Copy each line below in which the string "axis" occurs.

---

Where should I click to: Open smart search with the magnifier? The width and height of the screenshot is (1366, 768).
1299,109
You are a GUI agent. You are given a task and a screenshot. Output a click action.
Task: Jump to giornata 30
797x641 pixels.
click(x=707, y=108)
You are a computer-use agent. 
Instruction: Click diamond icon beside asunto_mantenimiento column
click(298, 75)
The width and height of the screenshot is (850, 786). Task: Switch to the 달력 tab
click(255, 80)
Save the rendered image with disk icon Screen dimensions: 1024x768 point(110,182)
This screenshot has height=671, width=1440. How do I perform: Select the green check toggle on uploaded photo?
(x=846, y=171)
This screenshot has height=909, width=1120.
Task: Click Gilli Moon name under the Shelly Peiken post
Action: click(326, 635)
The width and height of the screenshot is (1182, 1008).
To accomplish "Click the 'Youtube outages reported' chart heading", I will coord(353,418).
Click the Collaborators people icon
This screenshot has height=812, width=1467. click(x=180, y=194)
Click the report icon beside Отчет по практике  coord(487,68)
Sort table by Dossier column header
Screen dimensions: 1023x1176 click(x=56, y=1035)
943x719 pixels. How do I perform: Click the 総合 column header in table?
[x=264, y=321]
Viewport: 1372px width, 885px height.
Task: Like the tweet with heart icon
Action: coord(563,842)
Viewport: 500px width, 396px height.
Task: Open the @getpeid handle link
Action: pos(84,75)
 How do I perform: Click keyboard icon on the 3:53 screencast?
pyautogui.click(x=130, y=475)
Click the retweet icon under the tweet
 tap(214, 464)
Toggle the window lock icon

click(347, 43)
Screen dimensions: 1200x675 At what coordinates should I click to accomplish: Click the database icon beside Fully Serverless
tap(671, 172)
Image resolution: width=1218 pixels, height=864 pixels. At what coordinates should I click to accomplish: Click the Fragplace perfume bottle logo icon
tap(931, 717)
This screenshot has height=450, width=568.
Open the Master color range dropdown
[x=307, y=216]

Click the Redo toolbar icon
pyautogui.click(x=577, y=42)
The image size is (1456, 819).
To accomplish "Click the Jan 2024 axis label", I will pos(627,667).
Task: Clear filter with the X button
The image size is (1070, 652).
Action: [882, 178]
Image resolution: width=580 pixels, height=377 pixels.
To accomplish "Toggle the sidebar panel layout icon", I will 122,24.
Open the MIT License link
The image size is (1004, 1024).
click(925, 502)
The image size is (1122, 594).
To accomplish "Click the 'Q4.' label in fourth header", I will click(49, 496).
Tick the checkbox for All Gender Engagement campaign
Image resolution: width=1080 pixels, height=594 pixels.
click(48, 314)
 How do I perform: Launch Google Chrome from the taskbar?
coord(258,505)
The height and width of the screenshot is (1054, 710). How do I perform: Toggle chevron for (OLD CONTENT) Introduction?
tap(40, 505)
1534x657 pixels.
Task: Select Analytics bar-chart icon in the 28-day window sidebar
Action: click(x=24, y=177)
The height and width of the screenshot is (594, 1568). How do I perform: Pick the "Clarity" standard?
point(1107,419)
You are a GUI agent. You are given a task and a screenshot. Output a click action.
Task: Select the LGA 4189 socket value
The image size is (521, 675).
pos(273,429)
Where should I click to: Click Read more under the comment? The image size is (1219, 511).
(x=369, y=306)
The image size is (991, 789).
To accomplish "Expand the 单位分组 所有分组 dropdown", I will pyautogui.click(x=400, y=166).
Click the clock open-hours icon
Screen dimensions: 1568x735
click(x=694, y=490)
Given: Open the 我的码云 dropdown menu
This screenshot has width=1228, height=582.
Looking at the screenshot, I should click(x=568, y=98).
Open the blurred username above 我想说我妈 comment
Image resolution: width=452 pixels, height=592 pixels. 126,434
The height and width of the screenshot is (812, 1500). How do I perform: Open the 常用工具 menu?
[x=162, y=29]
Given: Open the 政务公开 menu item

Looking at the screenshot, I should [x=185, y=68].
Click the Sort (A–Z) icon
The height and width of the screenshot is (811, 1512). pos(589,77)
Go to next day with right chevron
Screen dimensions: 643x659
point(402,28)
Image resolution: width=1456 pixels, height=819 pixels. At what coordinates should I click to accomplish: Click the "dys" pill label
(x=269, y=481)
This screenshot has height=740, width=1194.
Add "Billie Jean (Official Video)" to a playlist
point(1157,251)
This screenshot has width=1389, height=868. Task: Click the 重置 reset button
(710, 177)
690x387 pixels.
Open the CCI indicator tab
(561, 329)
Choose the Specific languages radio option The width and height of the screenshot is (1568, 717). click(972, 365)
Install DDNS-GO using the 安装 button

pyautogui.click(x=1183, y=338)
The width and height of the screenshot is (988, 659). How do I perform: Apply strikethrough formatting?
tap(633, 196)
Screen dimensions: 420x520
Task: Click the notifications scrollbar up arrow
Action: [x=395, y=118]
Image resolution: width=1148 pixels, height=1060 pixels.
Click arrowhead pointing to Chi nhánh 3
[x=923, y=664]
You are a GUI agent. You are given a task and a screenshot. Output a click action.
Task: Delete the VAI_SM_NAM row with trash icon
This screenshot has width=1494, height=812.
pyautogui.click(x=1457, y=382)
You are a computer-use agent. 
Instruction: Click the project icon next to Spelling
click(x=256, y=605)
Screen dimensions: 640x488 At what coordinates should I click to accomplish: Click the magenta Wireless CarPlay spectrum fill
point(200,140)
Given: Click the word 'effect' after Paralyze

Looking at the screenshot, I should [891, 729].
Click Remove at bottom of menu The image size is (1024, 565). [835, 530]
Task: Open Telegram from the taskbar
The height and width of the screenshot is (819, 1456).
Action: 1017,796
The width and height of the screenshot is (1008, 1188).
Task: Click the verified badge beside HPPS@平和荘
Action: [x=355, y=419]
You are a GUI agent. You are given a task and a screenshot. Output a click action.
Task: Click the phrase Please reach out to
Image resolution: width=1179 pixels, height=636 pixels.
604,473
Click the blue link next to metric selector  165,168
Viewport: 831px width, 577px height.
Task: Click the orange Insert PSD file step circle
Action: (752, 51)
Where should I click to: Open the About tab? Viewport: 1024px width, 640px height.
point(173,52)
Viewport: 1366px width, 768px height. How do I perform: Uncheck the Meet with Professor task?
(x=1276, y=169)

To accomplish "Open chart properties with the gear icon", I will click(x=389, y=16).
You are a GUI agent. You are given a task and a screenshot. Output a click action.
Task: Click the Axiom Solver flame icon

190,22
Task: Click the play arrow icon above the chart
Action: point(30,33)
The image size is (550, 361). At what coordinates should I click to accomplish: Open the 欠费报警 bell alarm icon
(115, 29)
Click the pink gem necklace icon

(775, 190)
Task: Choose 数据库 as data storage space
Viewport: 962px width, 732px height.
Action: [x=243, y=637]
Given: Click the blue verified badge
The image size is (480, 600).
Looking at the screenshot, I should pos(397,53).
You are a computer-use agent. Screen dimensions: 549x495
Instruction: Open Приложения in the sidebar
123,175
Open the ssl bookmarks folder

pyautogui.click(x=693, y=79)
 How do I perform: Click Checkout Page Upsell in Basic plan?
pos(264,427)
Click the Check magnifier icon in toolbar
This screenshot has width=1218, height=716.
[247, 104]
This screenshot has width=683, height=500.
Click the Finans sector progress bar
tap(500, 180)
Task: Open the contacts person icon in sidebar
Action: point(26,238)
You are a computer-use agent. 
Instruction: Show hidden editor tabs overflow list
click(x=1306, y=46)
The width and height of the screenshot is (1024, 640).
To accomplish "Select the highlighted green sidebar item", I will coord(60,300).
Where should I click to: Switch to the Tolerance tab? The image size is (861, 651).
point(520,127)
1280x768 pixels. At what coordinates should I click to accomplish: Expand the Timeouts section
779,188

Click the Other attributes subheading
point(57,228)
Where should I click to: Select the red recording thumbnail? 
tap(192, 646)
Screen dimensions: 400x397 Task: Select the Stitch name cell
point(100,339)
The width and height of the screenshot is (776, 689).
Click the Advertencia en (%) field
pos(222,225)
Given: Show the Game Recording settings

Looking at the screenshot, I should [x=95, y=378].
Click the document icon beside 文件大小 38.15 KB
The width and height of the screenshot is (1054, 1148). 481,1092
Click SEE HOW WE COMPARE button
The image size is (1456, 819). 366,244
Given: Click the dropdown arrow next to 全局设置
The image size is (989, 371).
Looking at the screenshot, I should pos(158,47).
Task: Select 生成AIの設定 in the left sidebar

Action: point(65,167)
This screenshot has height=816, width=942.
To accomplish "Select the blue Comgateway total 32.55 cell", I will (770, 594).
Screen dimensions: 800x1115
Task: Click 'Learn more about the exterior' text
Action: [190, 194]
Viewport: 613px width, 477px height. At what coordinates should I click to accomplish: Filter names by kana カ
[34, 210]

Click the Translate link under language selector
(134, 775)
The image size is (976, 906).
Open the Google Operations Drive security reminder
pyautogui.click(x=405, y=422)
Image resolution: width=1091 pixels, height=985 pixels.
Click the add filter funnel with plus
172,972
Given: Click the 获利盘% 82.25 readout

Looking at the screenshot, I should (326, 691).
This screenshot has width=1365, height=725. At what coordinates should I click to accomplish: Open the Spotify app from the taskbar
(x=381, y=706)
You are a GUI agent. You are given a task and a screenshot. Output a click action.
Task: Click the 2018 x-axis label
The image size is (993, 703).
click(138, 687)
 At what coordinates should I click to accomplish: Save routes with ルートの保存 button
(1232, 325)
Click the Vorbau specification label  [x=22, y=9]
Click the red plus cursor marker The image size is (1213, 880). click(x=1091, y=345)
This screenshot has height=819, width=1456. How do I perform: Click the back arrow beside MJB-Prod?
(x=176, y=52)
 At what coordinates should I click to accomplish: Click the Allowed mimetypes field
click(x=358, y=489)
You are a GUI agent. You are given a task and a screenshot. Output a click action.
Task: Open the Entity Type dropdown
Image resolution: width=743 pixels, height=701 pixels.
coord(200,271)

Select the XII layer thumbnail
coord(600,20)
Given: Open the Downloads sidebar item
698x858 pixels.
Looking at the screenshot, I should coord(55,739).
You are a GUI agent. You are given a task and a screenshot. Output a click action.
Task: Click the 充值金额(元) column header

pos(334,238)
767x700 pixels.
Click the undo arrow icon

---

**Your response:**
To accomplish "Click the Jan 2024 axis label", I will pos(627,667).
Task: Click the 2018 x-axis label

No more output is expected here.